Over a three-well program the FORGE drill teams reduced well times by more than half, with instantaneous ROP increased over 400% in the thick granite pay zone. At the same time, record footage per bit was increased over 200%. The physics-based, limiter-redesign workflow utilized is described, along with specific changes in design and operational practices. Both are expected to yield similar results in any hard rock, geothermal or similar operations.

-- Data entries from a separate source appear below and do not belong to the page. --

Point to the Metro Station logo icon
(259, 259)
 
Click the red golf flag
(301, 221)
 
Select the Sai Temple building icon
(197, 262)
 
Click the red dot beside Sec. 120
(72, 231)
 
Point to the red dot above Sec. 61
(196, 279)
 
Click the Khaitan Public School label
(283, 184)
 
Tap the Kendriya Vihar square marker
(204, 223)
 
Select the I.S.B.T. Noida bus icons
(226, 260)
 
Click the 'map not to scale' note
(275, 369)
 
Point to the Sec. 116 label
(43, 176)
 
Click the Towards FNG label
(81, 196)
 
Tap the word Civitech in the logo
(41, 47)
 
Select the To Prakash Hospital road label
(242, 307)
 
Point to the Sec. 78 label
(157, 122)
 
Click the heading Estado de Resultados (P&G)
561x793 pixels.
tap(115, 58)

In 2020, the U.S. Department of Energy (DOE) funded a group at Texas A&M University to develop physics-based practices for the geothermal industry, similar to those that have enabled large gains for many operators in the petroleum industry. Wells in the Frontier Observatory for Research in Geothermal Energy (FORGE) were used to develop and test the workflow and practices. The effort began with sixteen hours of training for all team members, including drilling management. Changes were made in the daily workflow, such as periodic parameter testing, real time recognition and response to the common drilling dysfunctions, limiter identification, and daily discussion of the physics of each limiter and the immediate response required that included remote support personnel. The continual daily emphasis on identification of limiters, combined with training in how each limiter physically worked, created an enabling environment for change

Some of the key performance limiters addressed in these FORGE wells included previously held beliefs about limitations on WOB with PDCs, modifications to reduce BHA whirl, use of high WOB to suppress bit whirl, identification and avoidance of resonant RPM, BHA design and drilling practices to reduce the amplitude of borehole patterns to improve weight transfer, and the use of high spurt loss fluid (water) to achieve brittle rock failure. It was eventually possible to increase WOB to the structural limit of the bits (i.e., 68k lbs on 10-5/8" PDC). The bit vendor was engaged continually in daily analysis of digital data and dulls, and bits were redesigned to redistribute cutter wear, increase aggressiveness, and improve life through the increased use of shaped cutters. A significant finding was that contemporary PDC cutters remained relatively unworn for long distances in the FORGE granite regardless of WOB used, if the team is trained to manage dysfunction The mechanism through which the cutters eventually fail is discussed, along with operational and design practices to further extend the run lengths.

This paper is intended to serve as a reference, with the basic concepts, science, and real-time practices an operator may consider in developing its physics-based, limiter-redesign workflows.